DESCRIPTION OF SYMBOLS 10 Upper case 11 Frame 12 Transparent plate 13 Mounting plate 20 Pointer 30 Dial 40 Main body drive part 41 Rotating shaft 42 Magnet 43 Derivative 44 Pointer shaft 50 Main body frame 51 Bearing part 52 Bottom plate 53 Side plate 54, 62 Center hole 55 Hole 56, 57 corner 58 notch 60 lower case 61 bottom 63 clip 64 groove 65, 67 slope 66 hook 68 anti-rotation 69 corner 70 positioning pin 71 post 72, 84 convex 73 boss 81, 85 buffer member 82 groove 83 intermediate support member 86 Screw 100 Instrument M Instrument body

Claims (7)

An instrument body with a pointer to be driven as the rotary shaft rotates;
A dial attached to the upper part of the main frame of the instrument body,
A case body that has an upper case and a lower case and houses the instrument body and the dial,
A bearing portion that pivotally supports the rotating shaft provided on the bottom side of the main body frame of the instrument body,
The lower case includes a through hole provided so that the bearing portion can be inserted, and the lower case for removably fixing a part of the instrument body at a position spaced radially outward from the bearing portion. A fixing member integrally provided from
An instrument device characterized by that. The fixing member has elasticity and is formed so as to be deformed at the time of attachment and detachment and to be engaged with a member at the other side at the time of fixing.
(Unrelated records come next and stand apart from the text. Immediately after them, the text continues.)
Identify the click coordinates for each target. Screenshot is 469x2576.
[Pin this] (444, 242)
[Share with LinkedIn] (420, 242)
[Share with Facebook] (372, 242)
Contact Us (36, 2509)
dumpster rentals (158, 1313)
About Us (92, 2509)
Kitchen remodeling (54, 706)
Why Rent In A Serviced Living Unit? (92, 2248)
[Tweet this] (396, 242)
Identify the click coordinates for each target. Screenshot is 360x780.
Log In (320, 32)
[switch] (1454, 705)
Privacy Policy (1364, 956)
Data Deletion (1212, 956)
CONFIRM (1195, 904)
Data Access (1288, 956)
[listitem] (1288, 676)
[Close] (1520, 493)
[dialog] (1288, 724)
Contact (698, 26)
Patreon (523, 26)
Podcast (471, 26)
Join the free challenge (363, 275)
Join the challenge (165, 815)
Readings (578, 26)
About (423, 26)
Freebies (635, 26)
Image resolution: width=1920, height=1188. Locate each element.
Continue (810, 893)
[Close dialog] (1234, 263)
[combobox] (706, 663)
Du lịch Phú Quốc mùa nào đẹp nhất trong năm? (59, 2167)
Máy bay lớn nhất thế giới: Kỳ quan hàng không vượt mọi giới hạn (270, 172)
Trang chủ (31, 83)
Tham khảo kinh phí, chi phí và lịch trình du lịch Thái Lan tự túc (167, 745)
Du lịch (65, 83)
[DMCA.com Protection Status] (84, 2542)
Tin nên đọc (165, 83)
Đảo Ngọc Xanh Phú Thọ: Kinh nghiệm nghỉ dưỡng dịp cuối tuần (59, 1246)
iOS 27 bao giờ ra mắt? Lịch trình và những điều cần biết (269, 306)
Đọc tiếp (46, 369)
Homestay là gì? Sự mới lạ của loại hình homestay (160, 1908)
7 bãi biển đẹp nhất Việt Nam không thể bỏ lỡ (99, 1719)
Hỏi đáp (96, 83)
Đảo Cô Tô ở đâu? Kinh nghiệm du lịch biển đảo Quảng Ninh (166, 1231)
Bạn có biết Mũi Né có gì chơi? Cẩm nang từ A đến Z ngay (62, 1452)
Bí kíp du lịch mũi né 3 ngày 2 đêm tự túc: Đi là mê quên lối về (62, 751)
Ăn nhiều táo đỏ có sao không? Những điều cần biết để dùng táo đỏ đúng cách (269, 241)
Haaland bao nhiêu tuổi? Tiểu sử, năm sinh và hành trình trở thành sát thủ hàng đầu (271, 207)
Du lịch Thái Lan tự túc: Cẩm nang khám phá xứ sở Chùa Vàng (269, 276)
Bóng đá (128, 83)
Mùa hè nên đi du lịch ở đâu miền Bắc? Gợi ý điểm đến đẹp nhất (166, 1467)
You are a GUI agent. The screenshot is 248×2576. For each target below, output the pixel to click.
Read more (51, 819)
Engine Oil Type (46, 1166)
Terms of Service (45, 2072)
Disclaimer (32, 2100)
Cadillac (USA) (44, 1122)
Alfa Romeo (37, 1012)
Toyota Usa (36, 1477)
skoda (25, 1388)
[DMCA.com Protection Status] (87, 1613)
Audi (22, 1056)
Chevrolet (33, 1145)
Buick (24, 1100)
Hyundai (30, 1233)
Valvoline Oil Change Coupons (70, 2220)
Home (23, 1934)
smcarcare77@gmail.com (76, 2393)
The instrument device according to claim 1. At least one of the fixing members is provided as an elastically deformable fixing member divided into a slit shape, and a holding hole provided in the main body frame of the instrument body corresponding to the deformable fixing member. Inserted through,
The instrument device according to claim 2. The fixing member is disposed in the lower case at a position that engages with an outer edge portion of the main body frame,
The instrument device according to claim 2. The lower case further includes a rotation preventing member disposed integrally with the lower case for locking the main body frame in a circumferential direction at a position spaced radially outward from the bearing portion.
The instrument device according to any one of claims 1 to 4, wherein The anti-rotation member has an L shape when viewed along the attaching / detaching direction of the main body frame and the lower case, and engages with a corner of the main body frame.
The instrument device according to claim 5. An elastic cushioning member is interposed between the edge of the dial and at least one of the upper case and the lower case.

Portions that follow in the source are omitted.